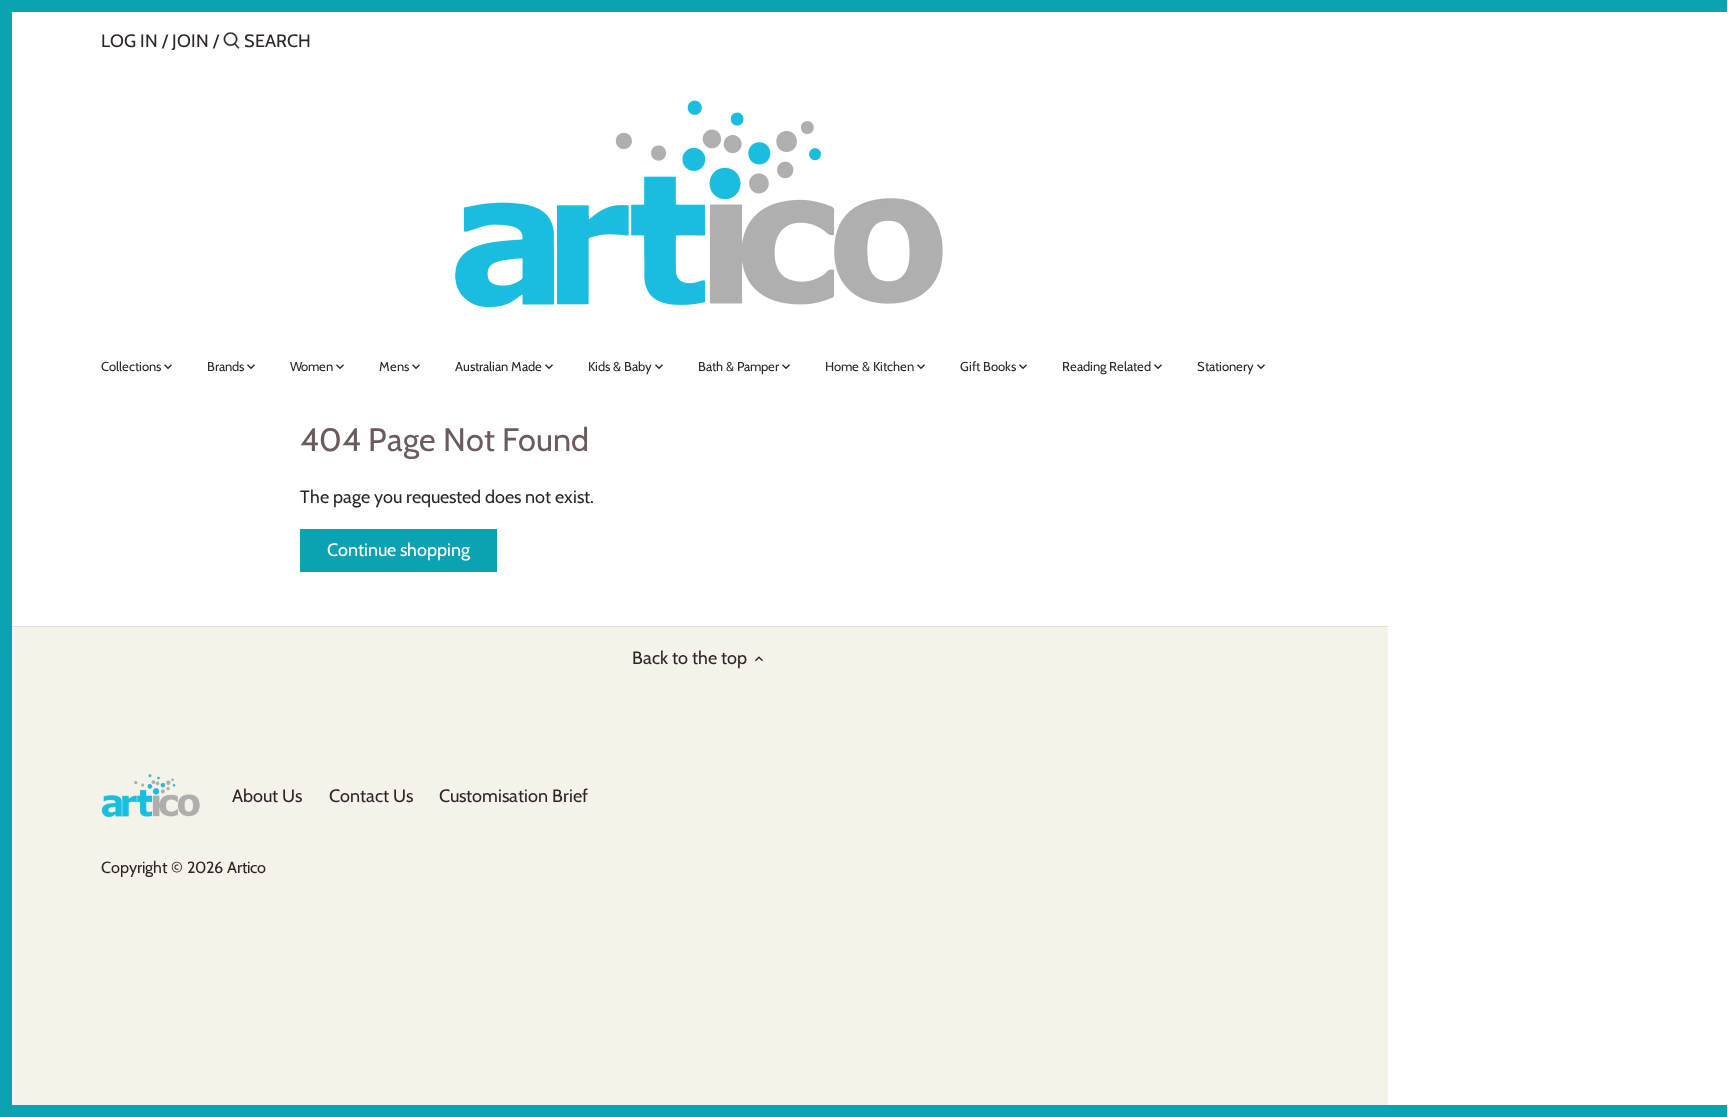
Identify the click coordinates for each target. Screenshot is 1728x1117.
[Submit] (231, 43)
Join (190, 41)
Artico (246, 867)
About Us (267, 796)
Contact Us (371, 796)
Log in (129, 41)
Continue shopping (398, 550)
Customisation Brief (513, 796)
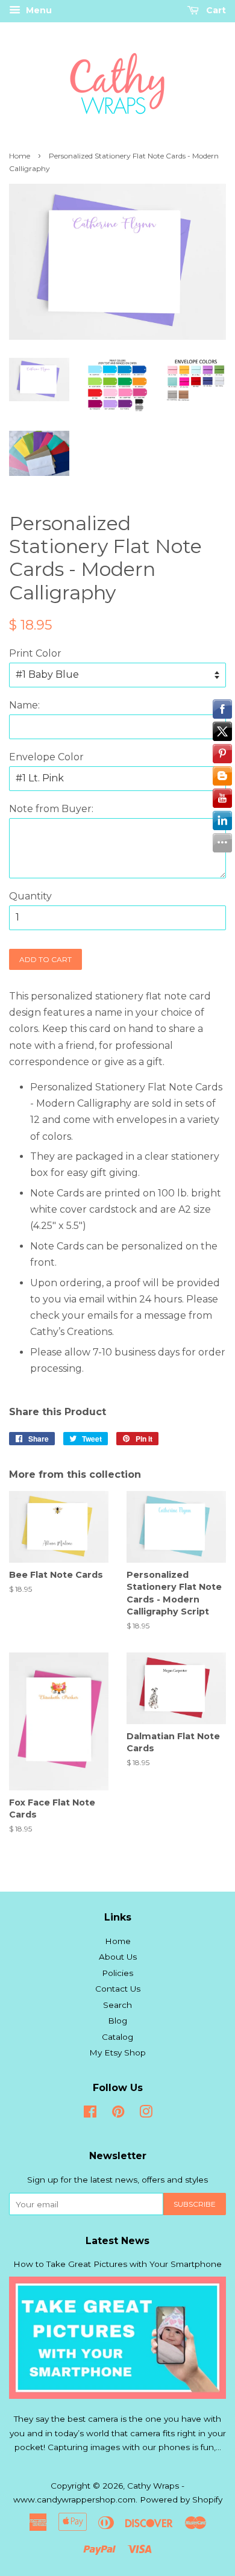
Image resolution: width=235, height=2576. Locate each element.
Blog (117, 2020)
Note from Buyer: (51, 808)
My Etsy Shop (117, 2052)
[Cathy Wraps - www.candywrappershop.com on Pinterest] (118, 2114)
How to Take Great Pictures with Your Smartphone (117, 2264)
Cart (215, 10)
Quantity (30, 896)
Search (117, 2005)
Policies (117, 1973)
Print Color (35, 653)
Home (19, 155)
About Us (118, 1957)
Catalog (117, 2037)
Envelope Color (46, 757)
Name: (24, 705)
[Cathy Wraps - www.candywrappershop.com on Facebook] (90, 2114)
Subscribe (195, 2204)
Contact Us (117, 1988)
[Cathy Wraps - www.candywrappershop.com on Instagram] (145, 2114)
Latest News (117, 2240)
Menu (38, 10)
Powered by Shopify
----
WORK ORDER →
From the line containing "[Submit] (231, 43)" down to the end of the data above, reproduce each line exactly; no pictures.

SOLUTION FOR THIS PROBLEM →
[Submit] (231, 43)
Join (190, 41)
Artico (246, 867)
About Us (267, 796)
Contact Us (371, 796)
Log in (129, 41)
Continue shopping (398, 550)
Customisation Brief (513, 796)
Image resolution: width=235, height=2576. Locate each element.
Blog (117, 2020)
Note from Buyer: (51, 808)
My Etsy Shop (117, 2052)
[Cathy Wraps - www.candywrappershop.com on Pinterest] (118, 2114)
How to Take Great Pictures with Your Smartphone (117, 2264)
Cart (215, 10)
Quantity (30, 896)
Search (117, 2005)
Policies (117, 1973)
Print Color (35, 653)
Home (19, 155)
About Us (118, 1957)
Catalog (117, 2037)
Envelope Color (46, 757)
Name: (24, 705)
[Cathy Wraps - www.candywrappershop.com on Facebook] (90, 2114)
Subscribe (195, 2204)
Contact Us (117, 1988)
[Cathy Wraps - www.candywrappershop.com on Instagram] (145, 2114)
Latest News (117, 2240)
Menu (38, 10)
Powered by Shopify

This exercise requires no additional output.